In summary, I think your article would be best organized thematically, rather than by review of qualitative and quantitative research. Indeed, you may find a better organization than what I’m proposing, but I do think most visitors to your article will be looking for clear answers to one, two, or all of the following three questions: Who are the working poor? What causes the working poor? and What should be done to solve the working poor problem (if there’s a problem at all)? A beefed up definition section and a new characteristics section will address the first question. I encourage you to develop a way to clearly answer the second and third questions.

Miscellaneous Points:

Lastly, I recommend you consider a few less critical issues. First, you may find it beneficial to include a few paragraphs that help situate the working poor discussion (at least in America) relative to a broader discussion of poverty and the economy. I have encountered this interesting notion of the U.S. poverty rate being “sticky” during the 80s and 90s. I’ve already hinted to this point. Essentially, it refers to the poverty rate remaining stable, and at times growing, during economic growth. A common explanation put forth concerns the working poor and the widening wage gap (see Blank 1991 and Hoynes et al. 2005). Second, it may be valuable to address how the middle class and the public at large (particularly the electorate) perceive the working poor. Here you could include discussions of political will for workfare (see Peck 2002). Overall, a discussion of public attitudes towards the working poor was absent in the readings I did on this subject. While it’s not critical for your article, I think it may be a nice addition to include a few findings concerning public opinion. I can imagine two general attitudes for the working poor. On the one hand, I can imagine some people seeing the working poor as honorable – “At least they’re working!” – and less deserving of poverty than the non-working poor. On the other hand, I can imagine some people seeing the working poor as economically and professional deficient – “There’re too stupid or too lazy to move up the economic ladder.”

Closing Remarks:

I hope the comments above will motivate the development of your project. Ultimately, I think you are constructing an important article and I’m looking forward to reading it at the end of the semester. Please let me know if you would like me to clarify any of my comments. Also, don’t hesitate to ask for the working poor readings I have collected on my hard drive.

Take care,

Josh / Joshseim (talk) 18:16, 14 November 2011 (UTC)[reply]


References:

Blank, Rebecca M. 1991. “Why Were Poverty Rates So High in the 1980s?” NBER Working Paper No. 3878.

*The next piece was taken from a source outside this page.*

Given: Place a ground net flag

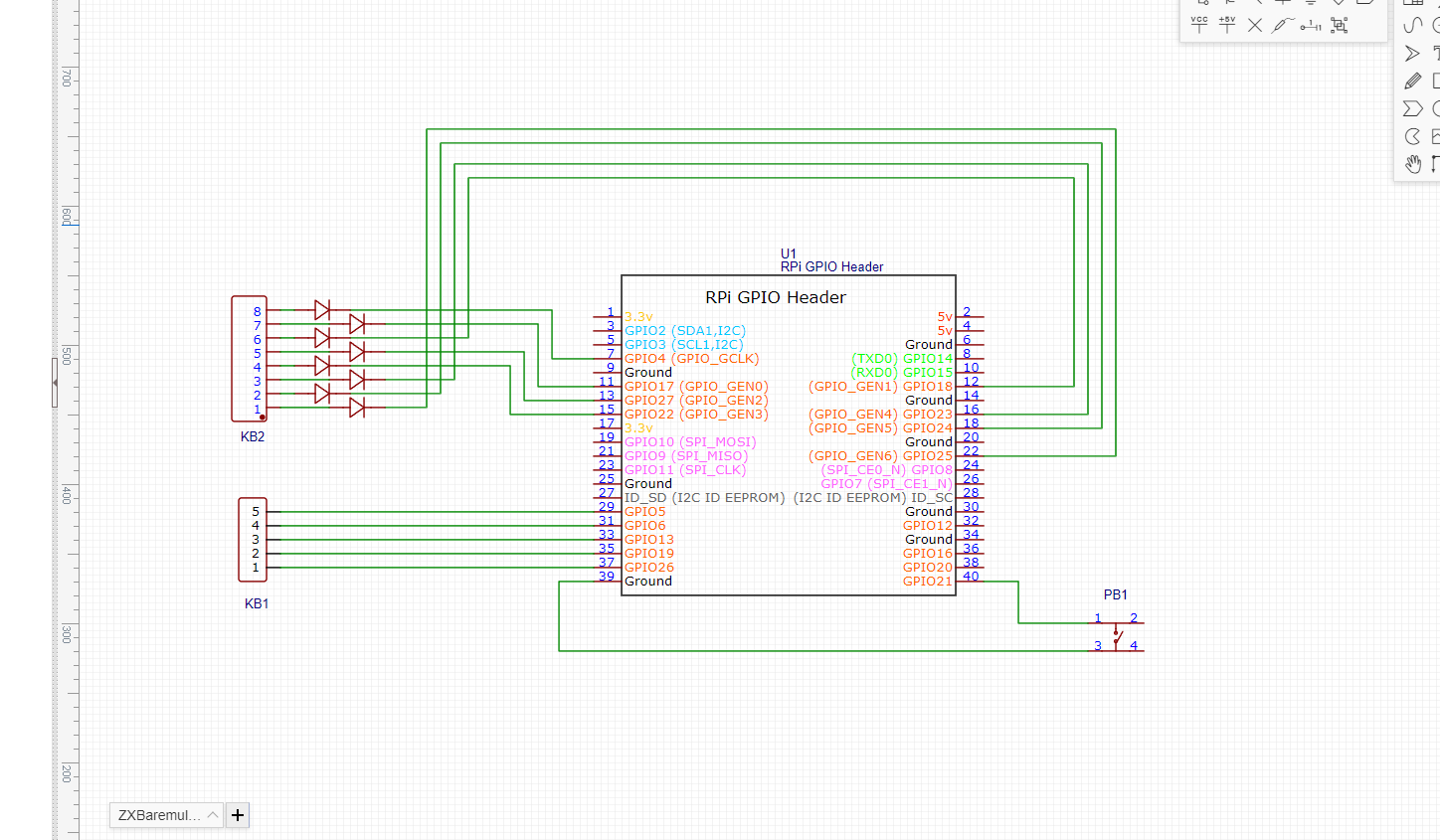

Chilman, Catherine S. 1991. “Working Poor Families: Trends, Causes, Effects, and Suggested Policies.” Family Relations 40(2):191-8.

Hoynes, Hilary, Marainne Page, and Ann Huff Stevens. 2005. “Poverty in America: Trends and Explanations.” NBER Working Paper No. 11681.

The National Council on Welfare. 1977. “The Working Poor: A Statistical Profile Prepared by the National Council of Welfare.” The National Council on Welfare.

Small, Mario Luis and Katherine Newman. 2001. “Urban Poverty After The Truly Disadvantaged: The Rediscovery of the Family, the Neighborhood, and Culture.” Annual Review of Sociology 27:23-45.

Waldinger, Roger and Michael Lichter. 2003. How The Other Half Works: Immigration and the Social Organization of Labor. Berkeley, CA: University of California Press.